Изменить размер шрифта - +

— Но раз причина только в этом, почему бы тебе не мыться в большой ванной, — сказал я. — Надо было меня предупредить. Незачем принимать душ.

— Мне понадобится английская соль.

Я съездил в соседний город, купил пачку английской соли и вечером, готовя для него ванну, бросил в воду пригоршню английской соли. Пока ванна наполнялась, я, присев на бортик, определял ее температуру кончиками пальцев — мама, насколько помнится, пробовала воду локтем. Отец сидел на опущенной крышке унитаза в моем красном махровом халате — ждал. Когда ванна наполнилась, я положил на ее дно резиновый коврик, чтобы отец, не дай бог, не упал, входя и выходя из ванны. Протянул ему руку, но, как я ни настаивал, он мою помощь отверг. Велел мне отойти, встал на колени, покрутился и ухитрился перекинуть через край сначала одну, затем другую ногу, а уже в ванне мало-помалу повернулся лицом к крану.

— Сложный маневр, — сказал я.

— Я проделывающего каждый вечер в одиночку.

— Ладно, я просто посижу здесь. Мало ли что — вдруг я тебе понадоблюсь.

— Хорошо-то как, — сказал он, гоня обеими руками воду себе на грудь. И сначала еле-еле, а чуть погодя более энергично, начал сгибать колени — было видно, как сокращаются мышцы на его отощавших голенях. Я посмотрел на его член. По всей вероятности, я не видел его с раннего детства — тогда он представлялся мне довольно большим. Оказалось, я не ошибся. Член его был объемистым, солидным — из всех частей его тела лишь он не одряхлел.

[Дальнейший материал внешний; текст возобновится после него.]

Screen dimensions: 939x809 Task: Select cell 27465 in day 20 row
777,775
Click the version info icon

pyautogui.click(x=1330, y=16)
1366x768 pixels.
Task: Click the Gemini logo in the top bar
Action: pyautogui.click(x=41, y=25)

Вполне годился в дело. Был куда крупней, как я заметил, моего. «Рад за него, — подумал я. — Если они с мамой получали от этого удовольствие, тем лучше». Я пристально разглядывал отца, так, словно видел впервые, — ждал: не посетят ли меня еще какие-то мысли. Но никакие мысли на ум не приходили, разве что я наказал себе запечатлеть его в памяти — на потом, после его смерти. Это не даст образу отца размыться, с годами потерять четкие очертания. «Я должен запомнить все точно, — сказал я себе, — запомнить как можно точнее, чтобы, когда он умрет, я мог бы возродить родившего меня отца». Ничего нельзя забыть.

Он тем временем энергично выбрасывал ноги вверх, вниз — ни дать ни взять резвящийся в воде младенец, хотя вот уж чего его угрюмое сосредоточенное лицо не отражало, так это детской радости. Он, по всей видимости, принимал ванну более чем серьезно — так, точно она, как и почти все в последнее время, требовала от него полного напряжения сил.

Я помыл ему спину, заметив при этом, что его тело кажется совершенно бескровным, и тут он сказал:

— Со мной такое один раз уже было.

Я понял, о чем речь, и продолжал тереть его махровой рукавичкой крепко-крепко, словно так мог хотя бы отчасти вернуть ему былую силу.

— Случилось это после того, как меня перевели в Южный Джерси, — рассказывал отец. — Я только принял под свое начало округ Мейпл-Шейд. Штат сорок человек. Большая контора. Двенадцать секретарш. Посреди ночи меня разбудил звонок — сообщили, что в контору кто-то проник, вломился, как мне сказали. Я встал и до уборной даже не дошел — обделался. Не иначе как со страху.

— Вот, — сказал я, дал ему мыло, рукавичку и снова сел на крышку унитаза, он же легкими касаниями мыл зад. Затем раздвинул ягодицы руками.

— Так велел доктор, — сказал он.

— Отлично, — сказал я. — Хороший совет. Не торопись.

В 1956-м — отцу тогда было столько же лет, сколько мне сейчас, — «Метрополитен лайф» поставила его управлять конторой со штатом в сорок человек: помощниками менеджеров, рядовыми агентами и двенадцатью секретаршами.